SYDNEY, April 17 (Reuters) - Asian shares were mixed on

Wednesday as the world's most powerful central banker had a

change of heart on U.S. rate cuts this year, pushing Treasury

yields to new five-month highs and the dollar towering against

other currencies.

The beleaguered yen is plumbing fresh 34-year lows

on an almost daily basis. It was last steady at 154.62 per

dollar as the risk of government intervention loomed, although

so far there has been no action from Tokyo apart from verbal

warnings.

The New Zealand dollar gained 0.4% to $0.5902 after

first-quarter inflation data showed domestically driven

inflation was surprisingly strong. Markets now see just 34 basis

points in total easing this year, down from 60 bps a week ago.

MSCI's broadest index of Asia-Pacific shares outside Japan

rose 0.2%, after plunging more than 4% in the

past three sessions. Taiwanese shares outperformed with

a gain of 1%, while other markets were lacklustre.

Japan's Nikkei, however, dropped 0.7% to the lowest

in two months. China's blue chips fell 0.1%, while

Hong Kong's Hang Seng index edged 0.1% higher.

Wall Street stocks ended slightly lower on Tuesday, helped a

little by still-robust corporate earnings. Two-year Treasury

yields retested 5% overnight and were last at

4.9828%, while 10-years held near a five-month high

at 4.6674% on diminishing expectations of Federal Reserve policy

easing this year.

Fed Chair Jerome Powell said recent inflation data, with

three months of upside surprises, had not given policymakers

enough confidence to ease policy soon. He noted the central bank

may need to keep rates higher for longer than previously

thought.

Markets have already slashed the amount of easing expected

this year to fewer than two rate cuts, a sea change from about

six cuts predicted at the beginning of the year. The first rate

cut is still expected in September, although the market's

confidence in that has declined.

"Now Chair Powell has caved. Surprising in fact that we've

not had a bigger reaction. But we think that's coming, or at

least part of a process that will ultimately see the 10yr back

in the 5% area," said Benjamin Schroeder, a senior rates

strategist at ING, referring to U.S. Treasuries.

"Given what we have seen so far from the inflation data, the

market would be excused had it decided to downsize the discount

for a September cut in a more dramatic fashion."

The International Monetary Fund said on Tuesday the global

economy is set for another year of slow but steady growth, with

U.S. strength pushing world output through headwinds from

lingering high inflation, weak demand in China and Europe and

spillovers from two regional wars.

Geopolitical tensions in the Middle East are still running

high. Israel vowed to respond to Iran's weekend attack despite

international calls for restraint, although its war cabinet put

off a meeting to decide on its response until Wednesday.

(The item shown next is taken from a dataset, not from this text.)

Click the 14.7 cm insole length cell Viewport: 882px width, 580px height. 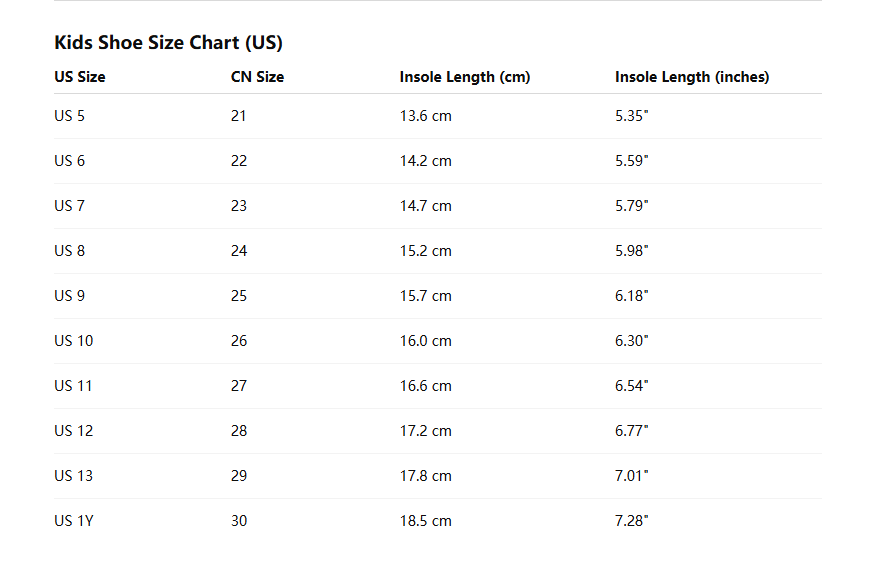coord(425,206)
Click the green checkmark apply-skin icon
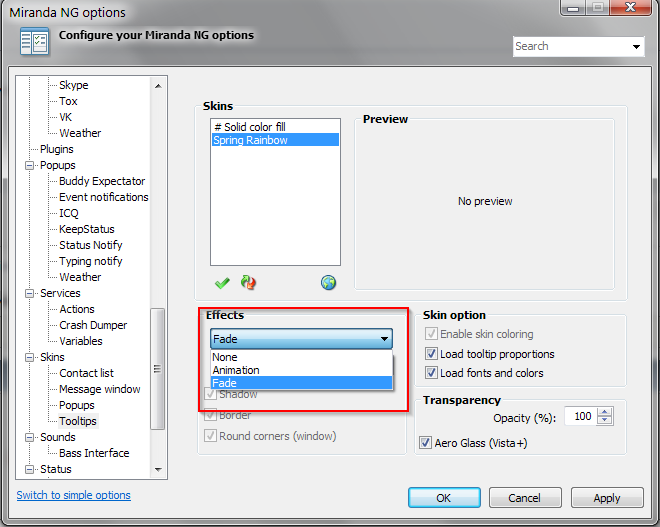Image resolution: width=660 pixels, height=527 pixels. click(x=222, y=283)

In currencies, the dollar index measuring the

greenback against its major peers was buoyant near a 5-1/2-month

high at 106.3.

Asian bonds extended the sell-off in Treasuries. The 10-year

Australian government bond yield rose 6 basis points

to 4.387%, the highest this year.

The global shift in interest rate expectation has seen

markets pushing out the chances of any cut from the Reserve Bank

of Australia this year. They only see a 50/50 probability of a

first cut in December, meaning even one cut is not guaranteed.

In commodities, oil prices slipped on Wednesday as demand

concerns outweighed heightened tension in the Middle East. Brent

futures fell 0.4% to $89.68 a barrel, while U.S. crude

dropped 0.5% to $84.95 a barrel.

Gold prices held at $2,384.29 per ounce, not too

far from a record high of $2,431.29.